◆ Exercise aim ◆
Output the full listing below, keeping each line exact.

◆ The data ◆

_ _ _

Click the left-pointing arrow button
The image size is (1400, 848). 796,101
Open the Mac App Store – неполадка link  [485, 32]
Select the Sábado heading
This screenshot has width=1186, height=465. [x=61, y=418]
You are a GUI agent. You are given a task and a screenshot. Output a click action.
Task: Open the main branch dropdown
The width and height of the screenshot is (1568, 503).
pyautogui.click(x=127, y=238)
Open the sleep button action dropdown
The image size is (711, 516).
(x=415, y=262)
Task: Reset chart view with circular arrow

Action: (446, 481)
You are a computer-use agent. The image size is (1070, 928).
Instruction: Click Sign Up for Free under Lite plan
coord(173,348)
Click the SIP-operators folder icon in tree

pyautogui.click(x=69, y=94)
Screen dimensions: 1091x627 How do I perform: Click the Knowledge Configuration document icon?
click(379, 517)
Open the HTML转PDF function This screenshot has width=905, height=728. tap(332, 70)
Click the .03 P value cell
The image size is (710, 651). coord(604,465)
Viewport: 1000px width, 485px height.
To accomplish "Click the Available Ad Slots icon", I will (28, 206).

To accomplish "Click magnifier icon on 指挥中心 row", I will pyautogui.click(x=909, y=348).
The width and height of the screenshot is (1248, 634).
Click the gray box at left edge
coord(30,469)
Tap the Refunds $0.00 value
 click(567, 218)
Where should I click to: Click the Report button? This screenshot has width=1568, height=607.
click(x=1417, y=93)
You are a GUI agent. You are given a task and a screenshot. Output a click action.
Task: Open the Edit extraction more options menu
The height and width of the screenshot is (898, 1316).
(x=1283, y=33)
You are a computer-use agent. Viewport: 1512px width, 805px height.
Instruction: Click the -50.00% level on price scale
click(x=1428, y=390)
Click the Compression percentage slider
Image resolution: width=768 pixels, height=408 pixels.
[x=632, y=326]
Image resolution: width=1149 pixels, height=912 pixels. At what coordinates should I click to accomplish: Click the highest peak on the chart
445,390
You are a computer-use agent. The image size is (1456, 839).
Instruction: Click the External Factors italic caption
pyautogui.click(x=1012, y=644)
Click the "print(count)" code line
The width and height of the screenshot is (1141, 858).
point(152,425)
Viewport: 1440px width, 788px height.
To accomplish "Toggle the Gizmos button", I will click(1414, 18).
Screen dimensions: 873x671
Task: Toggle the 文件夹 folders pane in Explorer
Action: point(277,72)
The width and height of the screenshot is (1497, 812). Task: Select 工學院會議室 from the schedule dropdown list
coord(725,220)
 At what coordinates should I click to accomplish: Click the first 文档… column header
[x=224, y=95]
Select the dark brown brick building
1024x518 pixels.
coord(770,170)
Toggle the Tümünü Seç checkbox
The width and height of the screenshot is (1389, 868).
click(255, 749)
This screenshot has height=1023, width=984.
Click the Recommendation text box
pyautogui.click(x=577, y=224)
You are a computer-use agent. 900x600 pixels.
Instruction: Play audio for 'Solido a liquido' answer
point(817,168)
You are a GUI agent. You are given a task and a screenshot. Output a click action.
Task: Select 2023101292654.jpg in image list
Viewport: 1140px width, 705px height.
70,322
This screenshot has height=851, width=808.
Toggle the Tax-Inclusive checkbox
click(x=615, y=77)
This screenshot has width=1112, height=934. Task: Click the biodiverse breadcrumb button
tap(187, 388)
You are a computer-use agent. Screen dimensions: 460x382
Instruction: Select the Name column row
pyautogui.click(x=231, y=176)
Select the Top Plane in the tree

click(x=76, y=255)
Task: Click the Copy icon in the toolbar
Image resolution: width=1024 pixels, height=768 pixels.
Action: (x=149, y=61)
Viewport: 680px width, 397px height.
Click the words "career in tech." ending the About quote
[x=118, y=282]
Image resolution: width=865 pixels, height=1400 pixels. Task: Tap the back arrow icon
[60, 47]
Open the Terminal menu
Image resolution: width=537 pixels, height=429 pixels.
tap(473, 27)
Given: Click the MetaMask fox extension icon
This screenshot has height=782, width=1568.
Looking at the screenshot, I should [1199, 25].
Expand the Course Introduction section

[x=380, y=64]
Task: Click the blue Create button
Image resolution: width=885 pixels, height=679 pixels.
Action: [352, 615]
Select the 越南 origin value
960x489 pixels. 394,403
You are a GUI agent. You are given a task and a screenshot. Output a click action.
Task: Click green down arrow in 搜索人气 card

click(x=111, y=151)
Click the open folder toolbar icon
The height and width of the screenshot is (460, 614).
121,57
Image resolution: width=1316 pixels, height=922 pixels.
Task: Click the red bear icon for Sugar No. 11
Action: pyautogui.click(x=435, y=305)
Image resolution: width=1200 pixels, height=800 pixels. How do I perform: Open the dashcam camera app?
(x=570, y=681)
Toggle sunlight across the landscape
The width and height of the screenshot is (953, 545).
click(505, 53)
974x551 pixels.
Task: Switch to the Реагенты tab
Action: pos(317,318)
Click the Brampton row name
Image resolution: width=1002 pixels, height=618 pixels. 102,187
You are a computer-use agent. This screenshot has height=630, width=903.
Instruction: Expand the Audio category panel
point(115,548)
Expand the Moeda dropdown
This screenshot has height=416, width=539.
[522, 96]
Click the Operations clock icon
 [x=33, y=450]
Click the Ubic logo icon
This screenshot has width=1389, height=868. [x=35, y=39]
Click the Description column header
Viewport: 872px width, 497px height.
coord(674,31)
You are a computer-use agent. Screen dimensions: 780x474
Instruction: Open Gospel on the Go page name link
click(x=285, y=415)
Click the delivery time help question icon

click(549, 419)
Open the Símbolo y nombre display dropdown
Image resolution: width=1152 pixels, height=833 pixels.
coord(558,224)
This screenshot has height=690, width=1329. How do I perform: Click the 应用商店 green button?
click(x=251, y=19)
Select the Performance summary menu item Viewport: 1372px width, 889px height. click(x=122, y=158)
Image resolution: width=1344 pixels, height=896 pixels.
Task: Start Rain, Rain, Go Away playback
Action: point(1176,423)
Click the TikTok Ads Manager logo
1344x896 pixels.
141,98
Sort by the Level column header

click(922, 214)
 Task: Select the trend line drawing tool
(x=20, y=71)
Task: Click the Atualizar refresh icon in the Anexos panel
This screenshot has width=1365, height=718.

_ _ _

◆ Written solution ◆
Click the left-pointing arrow button
The image size is (1400, 848). 796,101
Open the Mac App Store – неполадка link  [485, 32]
Select the Sábado heading
This screenshot has width=1186, height=465. [x=61, y=418]
You are a GUI agent. You are given a task and a screenshot. Output a click action.
Task: Open the main branch dropdown
The width and height of the screenshot is (1568, 503).
pyautogui.click(x=127, y=238)
Open the sleep button action dropdown
The image size is (711, 516).
(x=415, y=262)
Task: Reset chart view with circular arrow

Action: (446, 481)
You are a computer-use agent. The image size is (1070, 928).
Instruction: Click Sign Up for Free under Lite plan
coord(173,348)
Click the SIP-operators folder icon in tree

pyautogui.click(x=69, y=94)
Screen dimensions: 1091x627 How do I perform: Click the Knowledge Configuration document icon?
click(379, 517)
Open the HTML转PDF function This screenshot has width=905, height=728. tap(332, 70)
Click the .03 P value cell
The image size is (710, 651). coord(604,465)
Viewport: 1000px width, 485px height.
To accomplish "Click the Available Ad Slots icon", I will (28, 206).

To accomplish "Click magnifier icon on 指挥中心 row", I will pyautogui.click(x=909, y=348).
The width and height of the screenshot is (1248, 634).
Click the gray box at left edge
coord(30,469)
Tap the Refunds $0.00 value
 click(567, 218)
Where should I click to: Click the Report button? This screenshot has width=1568, height=607.
click(x=1417, y=93)
You are a GUI agent. You are given a task and a screenshot. Output a click action.
Task: Open the Edit extraction more options menu
The height and width of the screenshot is (898, 1316).
(x=1283, y=33)
You are a computer-use agent. Viewport: 1512px width, 805px height.
Instruction: Click the -50.00% level on price scale
click(x=1428, y=390)
Click the Compression percentage slider
Image resolution: width=768 pixels, height=408 pixels.
[x=632, y=326]
Image resolution: width=1149 pixels, height=912 pixels. At what coordinates should I click to accomplish: Click the highest peak on the chart
445,390
You are a computer-use agent. The image size is (1456, 839).
Instruction: Click the External Factors italic caption
pyautogui.click(x=1012, y=644)
Click the "print(count)" code line
The width and height of the screenshot is (1141, 858).
point(152,425)
Viewport: 1440px width, 788px height.
To accomplish "Toggle the Gizmos button", I will click(1414, 18).
Screen dimensions: 873x671
Task: Toggle the 文件夹 folders pane in Explorer
Action: point(277,72)
The width and height of the screenshot is (1497, 812). Task: Select 工學院會議室 from the schedule dropdown list
coord(725,220)
 At what coordinates should I click to accomplish: Click the first 文档… column header
[x=224, y=95]
Select the dark brown brick building
1024x518 pixels.
coord(770,170)
Toggle the Tümünü Seç checkbox
The width and height of the screenshot is (1389, 868).
click(255, 749)
This screenshot has height=1023, width=984.
Click the Recommendation text box
pyautogui.click(x=577, y=224)
You are a computer-use agent. 900x600 pixels.
Instruction: Play audio for 'Solido a liquido' answer
point(817,168)
You are a GUI agent. You are given a task and a screenshot. Output a click action.
Task: Select 2023101292654.jpg in image list
Viewport: 1140px width, 705px height.
70,322
This screenshot has height=851, width=808.
Toggle the Tax-Inclusive checkbox
click(x=615, y=77)
This screenshot has width=1112, height=934. Task: Click the biodiverse breadcrumb button
tap(187, 388)
You are a computer-use agent. Screen dimensions: 460x382
Instruction: Select the Name column row
pyautogui.click(x=231, y=176)
Select the Top Plane in the tree

click(x=76, y=255)
Task: Click the Copy icon in the toolbar
Image resolution: width=1024 pixels, height=768 pixels.
Action: (x=149, y=61)
Viewport: 680px width, 397px height.
Click the words "career in tech." ending the About quote
[x=118, y=282]
Image resolution: width=865 pixels, height=1400 pixels. Task: Tap the back arrow icon
[60, 47]
Open the Terminal menu
Image resolution: width=537 pixels, height=429 pixels.
tap(473, 27)
Given: Click the MetaMask fox extension icon
This screenshot has height=782, width=1568.
Looking at the screenshot, I should [1199, 25].
Expand the Course Introduction section

[x=380, y=64]
Task: Click the blue Create button
Image resolution: width=885 pixels, height=679 pixels.
Action: [352, 615]
Select the 越南 origin value
960x489 pixels. 394,403
You are a GUI agent. You are given a task and a screenshot. Output a click action.
Task: Click green down arrow in 搜索人气 card

click(x=111, y=151)
Click the open folder toolbar icon
The height and width of the screenshot is (460, 614).
121,57
Image resolution: width=1316 pixels, height=922 pixels.
Task: Click the red bear icon for Sugar No. 11
Action: pyautogui.click(x=435, y=305)
Image resolution: width=1200 pixels, height=800 pixels. How do I perform: Open the dashcam camera app?
(x=570, y=681)
Toggle sunlight across the landscape
The width and height of the screenshot is (953, 545).
click(505, 53)
974x551 pixels.
Task: Switch to the Реагенты tab
Action: pos(317,318)
Click the Brampton row name
Image resolution: width=1002 pixels, height=618 pixels. 102,187
You are a computer-use agent. This screenshot has height=630, width=903.
Instruction: Expand the Audio category panel
point(115,548)
Expand the Moeda dropdown
This screenshot has height=416, width=539.
[522, 96]
Click the Operations clock icon
 [x=33, y=450]
Click the Ubic logo icon
This screenshot has width=1389, height=868. [x=35, y=39]
Click the Description column header
Viewport: 872px width, 497px height.
coord(674,31)
You are a computer-use agent. Screen dimensions: 780x474
Instruction: Open Gospel on the Go page name link
click(x=285, y=415)
Click the delivery time help question icon

click(549, 419)
Open the Símbolo y nombre display dropdown
Image resolution: width=1152 pixels, height=833 pixels.
coord(558,224)
This screenshot has height=690, width=1329. How do I perform: Click the 应用商店 green button?
click(x=251, y=19)
Select the Performance summary menu item Viewport: 1372px width, 889px height. click(x=122, y=158)
Image resolution: width=1344 pixels, height=896 pixels.
Task: Start Rain, Rain, Go Away playback
Action: point(1176,423)
Click the TikTok Ads Manager logo
1344x896 pixels.
141,98
Sort by the Level column header

click(922, 214)
 Task: Select the trend line drawing tool
(x=20, y=71)
Task: Click the Atualizar refresh icon in the Anexos panel
This screenshot has width=1365, height=718.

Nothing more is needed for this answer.